Le reportage de l’émission Enquête, où des femmes autochtones de la région de Val-d’Or allèguent avoir été victimes d’abus par les policiers de la Sûreté du Québec continuent à faire couler l’encre, une semaine après sa diffusion.

Sur la Côte-Nord, leurs témoignages ont réveillé de vieux démons. Trois Innues de la Côte-Nord ont tenu à se confier au Journal et ainsi faire parler leur mémoire, silencieuse depuis des dizaines d’années. Puisqu’elles songent à porter plainte, elles ont choisi de préserver leur anonymat.

Réunies dans un salon de Uashat, elles allument de la sauge qu’elles font bruler un peu avant de disperser la fumée autour d’elles, un rituel autochtone qu’elles ont tenu à faire avant de retourner dans leur dur passé.

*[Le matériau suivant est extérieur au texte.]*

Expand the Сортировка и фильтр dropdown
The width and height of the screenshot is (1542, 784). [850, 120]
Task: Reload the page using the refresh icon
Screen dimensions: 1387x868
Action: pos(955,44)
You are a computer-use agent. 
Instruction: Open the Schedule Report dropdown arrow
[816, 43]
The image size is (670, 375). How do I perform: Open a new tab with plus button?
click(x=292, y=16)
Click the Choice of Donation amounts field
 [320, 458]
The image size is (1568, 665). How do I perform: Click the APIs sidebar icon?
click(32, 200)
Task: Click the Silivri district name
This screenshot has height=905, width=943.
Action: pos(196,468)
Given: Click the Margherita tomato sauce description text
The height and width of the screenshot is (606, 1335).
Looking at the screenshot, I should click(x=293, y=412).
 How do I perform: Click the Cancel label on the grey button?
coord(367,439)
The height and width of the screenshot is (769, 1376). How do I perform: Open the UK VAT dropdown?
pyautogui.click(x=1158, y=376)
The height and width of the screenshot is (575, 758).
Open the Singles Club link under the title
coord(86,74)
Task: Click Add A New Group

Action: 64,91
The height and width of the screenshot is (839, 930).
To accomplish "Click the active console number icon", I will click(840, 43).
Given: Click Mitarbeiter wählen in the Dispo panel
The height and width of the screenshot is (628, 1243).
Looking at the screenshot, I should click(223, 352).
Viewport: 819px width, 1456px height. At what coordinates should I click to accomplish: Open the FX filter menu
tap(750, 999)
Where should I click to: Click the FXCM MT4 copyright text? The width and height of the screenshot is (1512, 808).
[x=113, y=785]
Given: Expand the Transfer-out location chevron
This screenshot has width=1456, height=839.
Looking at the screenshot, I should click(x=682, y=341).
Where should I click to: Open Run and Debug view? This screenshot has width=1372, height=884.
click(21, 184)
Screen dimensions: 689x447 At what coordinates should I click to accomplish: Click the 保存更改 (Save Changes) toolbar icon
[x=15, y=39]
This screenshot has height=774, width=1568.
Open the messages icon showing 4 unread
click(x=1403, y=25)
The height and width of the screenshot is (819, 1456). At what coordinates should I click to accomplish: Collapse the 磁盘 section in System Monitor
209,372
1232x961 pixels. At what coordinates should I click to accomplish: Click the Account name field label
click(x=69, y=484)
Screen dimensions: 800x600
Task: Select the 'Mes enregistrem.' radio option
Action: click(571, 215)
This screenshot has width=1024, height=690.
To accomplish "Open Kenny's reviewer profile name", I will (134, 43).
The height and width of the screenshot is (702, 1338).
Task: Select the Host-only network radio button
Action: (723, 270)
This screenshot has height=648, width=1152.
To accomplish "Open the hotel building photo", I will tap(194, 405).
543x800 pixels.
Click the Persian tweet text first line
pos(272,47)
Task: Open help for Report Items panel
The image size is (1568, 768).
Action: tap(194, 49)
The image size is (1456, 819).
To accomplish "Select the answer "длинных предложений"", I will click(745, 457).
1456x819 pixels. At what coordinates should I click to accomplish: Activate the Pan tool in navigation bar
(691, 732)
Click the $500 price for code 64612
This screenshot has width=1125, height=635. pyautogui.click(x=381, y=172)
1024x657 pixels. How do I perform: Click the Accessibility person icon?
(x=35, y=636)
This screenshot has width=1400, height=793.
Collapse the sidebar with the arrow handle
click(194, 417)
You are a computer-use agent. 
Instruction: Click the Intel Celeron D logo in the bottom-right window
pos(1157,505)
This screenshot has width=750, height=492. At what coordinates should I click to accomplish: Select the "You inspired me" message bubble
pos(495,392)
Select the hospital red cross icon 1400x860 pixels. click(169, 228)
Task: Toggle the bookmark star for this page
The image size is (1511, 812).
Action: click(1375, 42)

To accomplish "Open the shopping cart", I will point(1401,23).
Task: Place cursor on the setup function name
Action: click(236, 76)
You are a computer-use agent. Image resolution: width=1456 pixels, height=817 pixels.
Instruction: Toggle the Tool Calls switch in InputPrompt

Mme Jourdain* est à la première à prendre la parole. «J’avais le goût de vomir, le cœur me levait». Le reportage d’Enquête a remué en elle un vieux souvenir d’il y a trente ans. Elle allègue qu’elle et sa sœur ont été abusées par un policier à Schefferville, à la sortie d’un bar. «On avait bu, il nous a amenés au poste».

«J’étais dans une cellule et ma sœur dans l’autre, il était avec elle. Elle criait, pleurait (…) J’avais vécu des abus dans ma jeunesse et je savais ce que ma sœur était en train de vivre, je ne voulais pas ça». Après un long silence, elle reprend. «Un moment donné, il est venu m’ouvrir la porte, il m’a taponné les seins, j’étais comme figée».

«J’ai eu très peur, confie-t-elle les sanglots dans la voix. Il m’a dit : «tu sors», il a fait la même chose avec ma sœur, même la sortie c’était très humiliant, je ne pense pas qu’on a touché à terre». Peu de temps après, Mme Jourdain quitte Schefferville, laissant derrière elle son passé. «C’est la première fois que j’en parle aujourd’hui».

 «Ma vie a été un enfer après, je consommais, je consommais (…) J’ai fait une tentative de suicide, j’ai été dans le coma pendant trois jours. En me réveillant, j’ai entendu ma fille me dire qu’elle avait besoin de moi. C’était la première fois que je sentais que j’étais d’une certaine façon importante pour quelqu’un».

C’est à ce moment que Mme Jourdain a traversé la tempête qui l’habitait. «J’ai travaillé sur moi pour être capable de vivre et pas juste survivre». Elle parle maintenant pour sa petite-fille. «Je peux pas croire que j’entends des histoires comme ça, en 2015».

La barrière forte de la peur

Depuis la diffusion de l’émission Enquête, Geneviève* a été replongée dans un profond questionnement. Dans son cas, les autorités attendent son feu vert pour entamer des procédures contre son présumé agresseur, son professeur de l’époque.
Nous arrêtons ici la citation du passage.